Word for word, return the lines from the start of the entries below through the line that has "Name (56, 1555)".

Task data:
------------------------------------
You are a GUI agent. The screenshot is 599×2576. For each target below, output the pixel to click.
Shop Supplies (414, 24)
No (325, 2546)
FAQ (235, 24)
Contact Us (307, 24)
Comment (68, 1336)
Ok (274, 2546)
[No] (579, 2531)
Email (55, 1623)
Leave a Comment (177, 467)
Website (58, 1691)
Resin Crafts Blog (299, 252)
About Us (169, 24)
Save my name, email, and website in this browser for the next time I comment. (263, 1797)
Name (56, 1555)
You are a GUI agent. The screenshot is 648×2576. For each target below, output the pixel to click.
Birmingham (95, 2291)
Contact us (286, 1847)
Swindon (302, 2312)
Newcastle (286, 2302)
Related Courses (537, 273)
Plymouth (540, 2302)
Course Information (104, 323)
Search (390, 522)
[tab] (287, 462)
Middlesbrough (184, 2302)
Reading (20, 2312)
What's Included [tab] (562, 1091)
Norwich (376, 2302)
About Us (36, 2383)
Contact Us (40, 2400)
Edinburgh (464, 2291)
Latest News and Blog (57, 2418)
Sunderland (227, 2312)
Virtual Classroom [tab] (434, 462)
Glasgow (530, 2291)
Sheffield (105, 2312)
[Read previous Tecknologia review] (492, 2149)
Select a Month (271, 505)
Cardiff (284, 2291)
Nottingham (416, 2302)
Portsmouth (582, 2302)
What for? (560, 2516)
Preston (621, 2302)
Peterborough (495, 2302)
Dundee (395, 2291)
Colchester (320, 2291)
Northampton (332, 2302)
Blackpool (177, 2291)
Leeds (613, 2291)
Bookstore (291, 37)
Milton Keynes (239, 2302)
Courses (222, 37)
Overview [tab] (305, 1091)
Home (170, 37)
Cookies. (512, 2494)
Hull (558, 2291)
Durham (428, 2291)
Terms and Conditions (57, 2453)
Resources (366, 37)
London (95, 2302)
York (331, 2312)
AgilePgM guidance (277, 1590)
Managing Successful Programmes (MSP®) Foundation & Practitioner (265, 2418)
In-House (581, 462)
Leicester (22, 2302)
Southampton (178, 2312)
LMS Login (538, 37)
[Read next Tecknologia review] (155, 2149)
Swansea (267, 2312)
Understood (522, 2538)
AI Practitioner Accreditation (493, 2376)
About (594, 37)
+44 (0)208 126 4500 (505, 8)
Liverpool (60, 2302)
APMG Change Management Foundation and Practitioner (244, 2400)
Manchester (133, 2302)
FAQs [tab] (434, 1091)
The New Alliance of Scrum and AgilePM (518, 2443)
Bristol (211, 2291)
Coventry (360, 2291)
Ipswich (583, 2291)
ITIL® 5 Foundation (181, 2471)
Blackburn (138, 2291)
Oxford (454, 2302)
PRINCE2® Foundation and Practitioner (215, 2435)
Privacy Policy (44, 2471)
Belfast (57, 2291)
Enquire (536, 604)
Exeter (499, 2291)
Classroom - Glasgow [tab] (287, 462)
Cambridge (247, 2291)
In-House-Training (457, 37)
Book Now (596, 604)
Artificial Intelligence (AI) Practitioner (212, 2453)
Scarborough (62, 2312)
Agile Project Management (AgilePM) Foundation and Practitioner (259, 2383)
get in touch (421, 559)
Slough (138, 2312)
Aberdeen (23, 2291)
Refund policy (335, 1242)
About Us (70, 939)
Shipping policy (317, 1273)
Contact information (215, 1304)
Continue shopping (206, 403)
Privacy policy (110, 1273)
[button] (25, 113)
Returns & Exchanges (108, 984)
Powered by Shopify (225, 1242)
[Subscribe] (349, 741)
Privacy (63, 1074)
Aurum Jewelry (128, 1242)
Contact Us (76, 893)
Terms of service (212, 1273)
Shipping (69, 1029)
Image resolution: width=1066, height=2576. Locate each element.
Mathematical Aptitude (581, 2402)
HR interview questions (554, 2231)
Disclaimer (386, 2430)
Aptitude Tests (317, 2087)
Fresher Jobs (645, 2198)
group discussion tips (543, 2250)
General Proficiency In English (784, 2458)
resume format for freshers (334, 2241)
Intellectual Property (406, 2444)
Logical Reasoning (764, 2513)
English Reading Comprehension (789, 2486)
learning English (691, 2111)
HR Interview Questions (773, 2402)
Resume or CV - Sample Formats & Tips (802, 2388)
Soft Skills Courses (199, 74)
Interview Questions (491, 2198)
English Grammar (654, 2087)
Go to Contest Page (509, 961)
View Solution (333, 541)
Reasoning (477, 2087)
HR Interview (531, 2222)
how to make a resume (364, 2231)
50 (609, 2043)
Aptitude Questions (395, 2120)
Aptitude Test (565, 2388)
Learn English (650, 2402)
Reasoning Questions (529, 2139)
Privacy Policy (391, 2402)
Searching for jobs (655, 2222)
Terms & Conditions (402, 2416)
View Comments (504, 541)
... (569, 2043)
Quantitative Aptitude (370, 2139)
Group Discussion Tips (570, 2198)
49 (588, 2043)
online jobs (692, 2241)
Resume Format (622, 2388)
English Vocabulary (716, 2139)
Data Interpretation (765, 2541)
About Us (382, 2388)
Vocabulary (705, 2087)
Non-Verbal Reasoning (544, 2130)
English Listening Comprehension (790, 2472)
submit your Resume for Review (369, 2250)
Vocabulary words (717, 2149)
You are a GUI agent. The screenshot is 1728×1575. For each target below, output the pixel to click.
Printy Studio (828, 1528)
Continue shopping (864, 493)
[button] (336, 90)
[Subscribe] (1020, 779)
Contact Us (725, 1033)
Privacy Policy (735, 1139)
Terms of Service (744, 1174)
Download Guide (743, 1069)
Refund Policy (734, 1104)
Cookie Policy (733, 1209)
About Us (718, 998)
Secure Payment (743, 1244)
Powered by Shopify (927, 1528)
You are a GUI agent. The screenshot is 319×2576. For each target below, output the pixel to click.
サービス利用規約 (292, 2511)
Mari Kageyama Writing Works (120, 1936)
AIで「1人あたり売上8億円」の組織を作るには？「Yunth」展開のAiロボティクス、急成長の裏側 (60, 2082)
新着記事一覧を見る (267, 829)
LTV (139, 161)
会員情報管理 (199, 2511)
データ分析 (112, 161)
------------------------------------
Response below:
You are a GUI agent. The screenshot is 599×2576. For each target below, output the pixel to click.
Shop Supplies (414, 24)
No (325, 2546)
FAQ (235, 24)
Contact Us (307, 24)
Comment (68, 1336)
Ok (274, 2546)
[No] (579, 2531)
Email (55, 1623)
Leave a Comment (177, 467)
Website (58, 1691)
Resin Crafts Blog (299, 252)
About Us (169, 24)
Save my name, email, and website in this browser for the next time I comment. (263, 1797)
Name (56, 1555)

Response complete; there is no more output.